Day 20: Enough and the American Dream aren't friends. { pt. 1 }

There's this message floating around the workplace. It's a message so subtle that it's easy to buy into without even knowing what you're subscribing to. It's not implicitly stated. Though it is powerfully real. 

It makes me sad. 

It's a message coming from the belief that hard work is the ultimate virtue. 

Outwork everyone. 
40 hours is a minimum. 
Time off is never an option for success. 
Home life can never stand in the way of professional life. 

Now don't get me wrong. I'm all for hard work and purpose and productivity. It's no accident that one of the first conversations the Creator had with Adam and Eve was to assign them a job in the Garden. Work is built into human DNA. This way among multiple others is what makes us like the Creator Himself. 

BUT. We were created for rest and for pleasure and for relationship too. For dancing, for eating pie and sipping strong coffee, for laughter, for snuggling. These are equally valuable parts of being human. Life requires a delicate balance between each. 

This workplace message is the foundation for the American Dream: hard work, independence, autonomy and grit. And those things are good. I am thankful for our founders' work on our behalf. I am thankful for freedom and opportunity. 

But WHEN, oh when did the American Dream become the ultimate goal? When did this become our object of worship? If work becomes our identity, we miss the big picture. We fall terribly short. 

The result of this message of the American Dream has been troubling-workaholism, perfectionism, families with 1.5 parents, and dried up, crumbling personal lives. Sure, your career is successful. You will make some good money. You will feel powerful. But at what cost? 

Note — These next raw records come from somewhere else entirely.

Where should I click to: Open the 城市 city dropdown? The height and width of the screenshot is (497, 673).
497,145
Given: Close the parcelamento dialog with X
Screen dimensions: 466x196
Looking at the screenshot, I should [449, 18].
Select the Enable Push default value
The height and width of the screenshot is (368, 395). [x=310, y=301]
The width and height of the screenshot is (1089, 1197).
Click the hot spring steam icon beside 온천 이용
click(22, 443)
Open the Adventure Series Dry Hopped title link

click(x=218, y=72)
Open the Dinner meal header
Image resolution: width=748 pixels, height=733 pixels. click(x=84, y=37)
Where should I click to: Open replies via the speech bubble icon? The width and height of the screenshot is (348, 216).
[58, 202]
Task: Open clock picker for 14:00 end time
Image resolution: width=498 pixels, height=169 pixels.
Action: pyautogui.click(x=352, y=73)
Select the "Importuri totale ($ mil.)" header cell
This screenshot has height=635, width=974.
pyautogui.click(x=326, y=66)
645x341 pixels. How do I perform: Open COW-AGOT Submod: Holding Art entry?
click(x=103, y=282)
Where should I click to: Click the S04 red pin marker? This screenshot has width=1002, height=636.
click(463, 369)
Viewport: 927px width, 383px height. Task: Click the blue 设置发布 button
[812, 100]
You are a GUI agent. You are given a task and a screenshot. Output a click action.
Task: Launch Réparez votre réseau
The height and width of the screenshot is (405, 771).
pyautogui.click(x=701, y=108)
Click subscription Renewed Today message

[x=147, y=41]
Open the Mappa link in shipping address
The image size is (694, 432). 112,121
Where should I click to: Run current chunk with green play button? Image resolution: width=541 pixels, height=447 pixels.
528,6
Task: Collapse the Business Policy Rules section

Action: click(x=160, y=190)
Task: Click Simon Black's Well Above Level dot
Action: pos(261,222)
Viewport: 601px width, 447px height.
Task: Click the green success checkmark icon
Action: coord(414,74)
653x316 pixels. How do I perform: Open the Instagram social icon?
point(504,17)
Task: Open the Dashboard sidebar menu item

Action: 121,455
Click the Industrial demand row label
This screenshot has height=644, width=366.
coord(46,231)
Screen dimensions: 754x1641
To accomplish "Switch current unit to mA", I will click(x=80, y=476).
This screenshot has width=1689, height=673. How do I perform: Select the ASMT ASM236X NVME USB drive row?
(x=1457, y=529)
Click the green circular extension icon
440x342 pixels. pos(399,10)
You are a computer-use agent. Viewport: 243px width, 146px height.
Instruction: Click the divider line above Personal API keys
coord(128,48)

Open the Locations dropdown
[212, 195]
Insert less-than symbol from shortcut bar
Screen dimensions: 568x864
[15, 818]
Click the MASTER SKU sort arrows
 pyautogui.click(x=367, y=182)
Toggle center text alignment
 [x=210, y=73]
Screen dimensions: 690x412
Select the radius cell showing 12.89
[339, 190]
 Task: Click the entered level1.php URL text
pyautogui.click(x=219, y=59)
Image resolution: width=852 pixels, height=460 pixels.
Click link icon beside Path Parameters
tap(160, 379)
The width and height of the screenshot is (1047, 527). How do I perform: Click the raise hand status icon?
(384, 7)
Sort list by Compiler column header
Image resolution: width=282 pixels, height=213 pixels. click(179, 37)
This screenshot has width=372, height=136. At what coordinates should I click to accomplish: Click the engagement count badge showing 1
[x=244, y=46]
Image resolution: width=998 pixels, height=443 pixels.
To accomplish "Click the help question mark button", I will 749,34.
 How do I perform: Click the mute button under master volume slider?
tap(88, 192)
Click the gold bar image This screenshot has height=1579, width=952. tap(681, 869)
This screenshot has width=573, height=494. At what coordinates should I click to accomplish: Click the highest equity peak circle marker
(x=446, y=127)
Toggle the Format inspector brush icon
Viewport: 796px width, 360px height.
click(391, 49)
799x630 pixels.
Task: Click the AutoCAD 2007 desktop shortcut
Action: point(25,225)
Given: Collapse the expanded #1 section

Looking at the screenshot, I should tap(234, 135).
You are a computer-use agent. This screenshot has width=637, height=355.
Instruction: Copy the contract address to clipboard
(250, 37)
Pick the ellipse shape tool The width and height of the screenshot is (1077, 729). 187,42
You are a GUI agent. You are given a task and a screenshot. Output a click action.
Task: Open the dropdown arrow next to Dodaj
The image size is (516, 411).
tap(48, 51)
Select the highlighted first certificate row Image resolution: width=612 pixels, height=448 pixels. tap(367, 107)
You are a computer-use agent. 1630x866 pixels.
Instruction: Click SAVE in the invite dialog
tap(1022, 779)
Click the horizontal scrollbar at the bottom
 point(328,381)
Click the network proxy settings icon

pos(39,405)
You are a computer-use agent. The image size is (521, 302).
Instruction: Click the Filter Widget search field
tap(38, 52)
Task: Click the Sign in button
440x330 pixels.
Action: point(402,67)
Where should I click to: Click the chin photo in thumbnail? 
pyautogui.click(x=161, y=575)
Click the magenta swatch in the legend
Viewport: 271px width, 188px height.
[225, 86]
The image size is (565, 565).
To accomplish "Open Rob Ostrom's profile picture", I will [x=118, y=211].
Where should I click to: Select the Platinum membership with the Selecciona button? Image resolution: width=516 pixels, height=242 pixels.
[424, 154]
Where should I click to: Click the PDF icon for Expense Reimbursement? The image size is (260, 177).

Is this the abundantly more life that we were created for? Surely not. 

The message of Enough touches this area of our culture. It floats into the workplace, subtle like the message of workaholism, though it's available to those who will hear it. Enough marches to a different beat and sings a different tune: 

Work hard, but remember who you really work for. 
Do things with excellence, but know when to stop. 
Perfectionism is a losing game. 
You are not your work. Remember what is truly important. 
Set boundaries, go home for dinner, Kiss your wife, play with your kids. 

And so we get up, go to work and the messages of enough and the American dream go to war within us. We get to choose which one wins. 

I pray that believers will rise up as first class employees, business owners, doctors and professionals. But may we model something different in the workplace- something balanced and healthy and whole- the message of enough.